◆ Inténtalo:
Transcribe al pie de la letra el pasaje del texto sobre la muerte en la pandemia que comienza con las palabras "No sé si a ustedes" y termina con "podían haber evitado.".

◆ Fragmento para leer:

---*---

Durante todos estos meses, los medios de comunicación nos han hablado de sanitarios, de comerciantes, de hosteleros, de epidemiólogos, e incluso de fabricantes de mascarillas, pero hasta el momento nadie se ha centrado en el trabajo de aseguradoras, funerarias, enterradores y fabricantes de ataúdes. Los verdaderos protagonistas no han tenido oportunidad de explicar con todo lujo de detalles las consecuencias letales de la pandemia.
Seguramente estén pensando que me he puesto en modo necrófilo, pero lejos de todo eso y teniendo en cuenta que las cifras no están nada claras, convendría hacerles algo de caso e ilustrarnos, pues son los que poseen información de primera mano. Mucho ha dicho el Instituto Nacional de Estadística y la Seguridad Social sobre la población activa y el descenso del número de pensionistas, pero visto lo visto, mejor procurarse fuentes menos “oficiales”.
Aparte de lo macabro, siempre he creído que la opinión pública menosprecia a todo este tipo de negocios que se desarrollan en torno a las desgracias ajenas. De poco sirve su realidad (impepinable, por cierto) si la gente hace caso omiso. Con tal de no enfrentarse a una verdad que, sin tapujos, nos habla de la cara menos amable de este desastre, nuestro país sigue cubriendo la muerte con el mismo velo de ocultismo y doble moral que antaño.
No sé si a ustedes les ha pasado, pero algo que me ha llamado enormemente la atención en esta crisis, es que mucha gente y como si estuviéramos en el medievo, ha tapado la causa de fallecimiento de sus seres queridos. Y no es intimidad, no. Huele a vergüenza, a culpa, a otro tipo de cosas. Comportamientos que habíamos olvidado y que han recobrado fuerza en mitad de un panorama poco empático.
Quizá deberíamos hacernos a la idea de que la muerte siempre llega. Desterrar el drama y la tragedia, hacerle frente a lo inevitable y dejar de censurarnos. Duele mucho contemplar cómo una vida se apaga, cómo los seres queridos se van, pero más difícil es alimentarse de la complacencia, el egoísmo y el autoengaño. Que al final las penas flotan, nos derrumban como vidrios frágiles. Cosa distinta es la rabia y la afrenta por saber que esas muertes se podían haber evitado.

---*---

◆ Datos proporcionados:
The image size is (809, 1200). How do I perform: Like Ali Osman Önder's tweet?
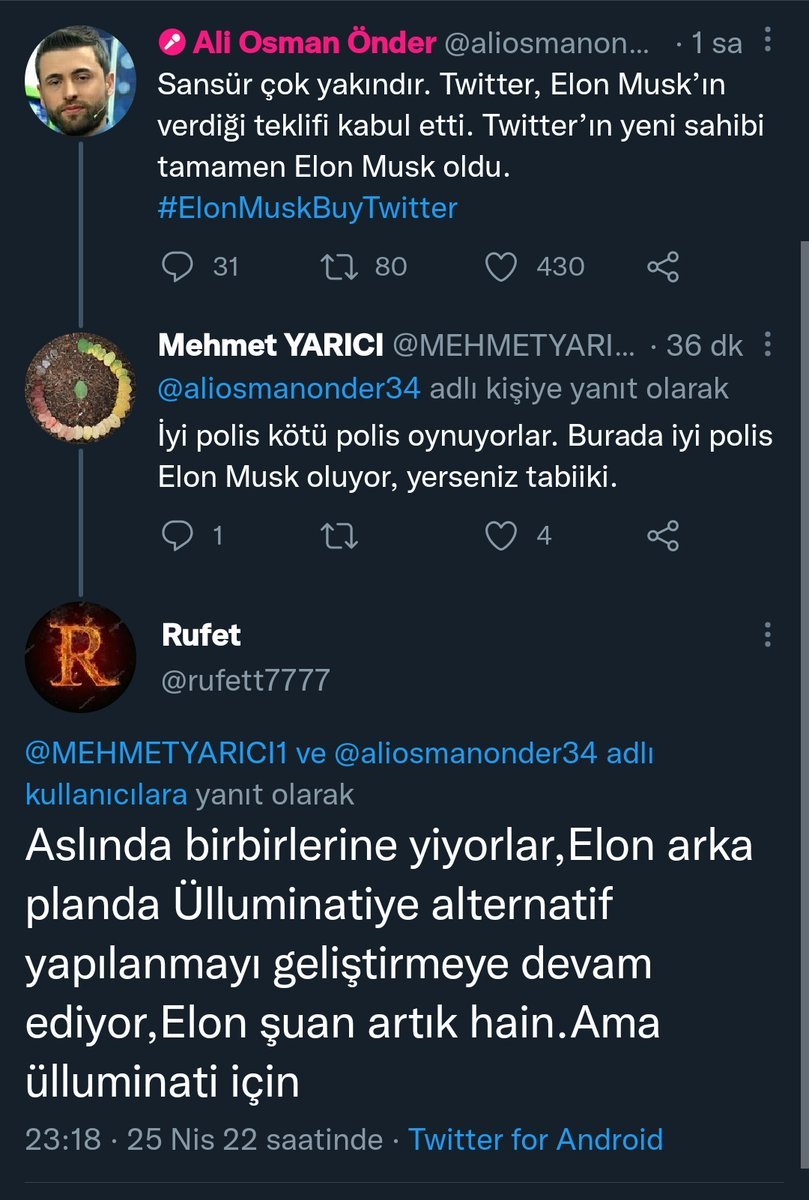tap(500, 266)
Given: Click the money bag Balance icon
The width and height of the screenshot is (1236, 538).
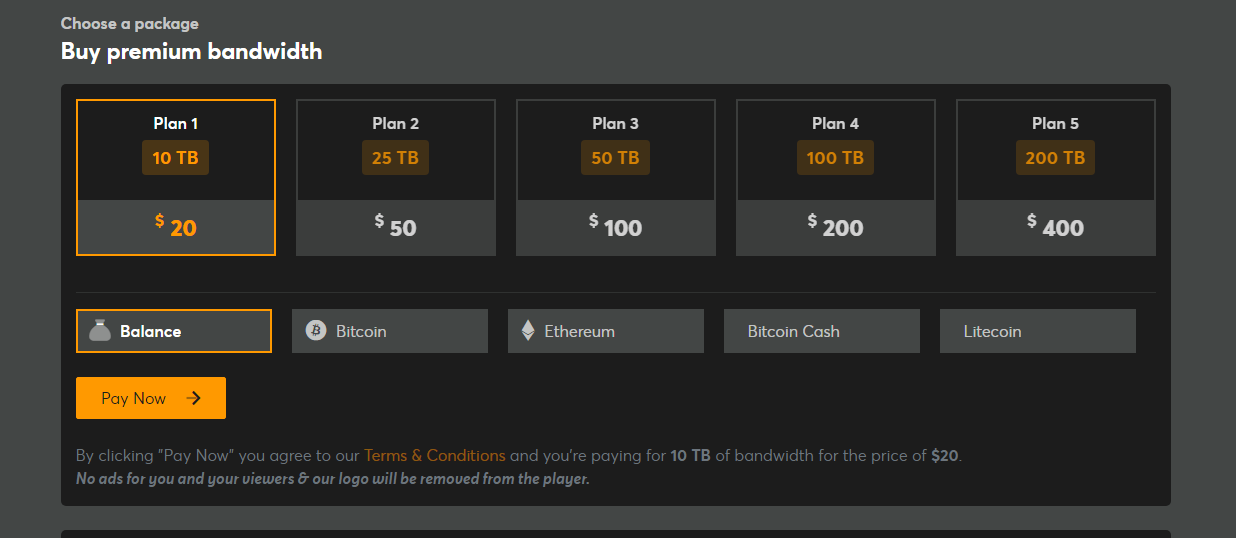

---*---

◆ Casilla de respuesta:
No sé si a ustedes les ha pasado, pero algo que me ha llamado enormemente la atención en esta crisis, es que mucha gente y como si estuviéramos en el medievo, ha tapado la causa de fallecimiento de sus seres queridos. Y no es intimidad, no. Huele a vergüenza, a culpa, a otro tipo de cosas. Comportamientos que habíamos olvidado y que han recobrado fuerza en mitad de un panorama poco empático.
Quizá deberíamos hacernos a la idea de que la muerte siempre llega. Desterrar el drama y la tragedia, hacerle frente a lo inevitable y dejar de censurarnos. Duele mucho contemplar cómo una vida se apaga, cómo los seres queridos se van, pero más difícil es alimentarse de la complacencia, el egoísmo y el autoengaño. Que al final las penas flotan, nos derrumban como vidrios frágiles. Cosa distinta es la rabia y la afrenta por saber que esas muertes se podían haber evitado.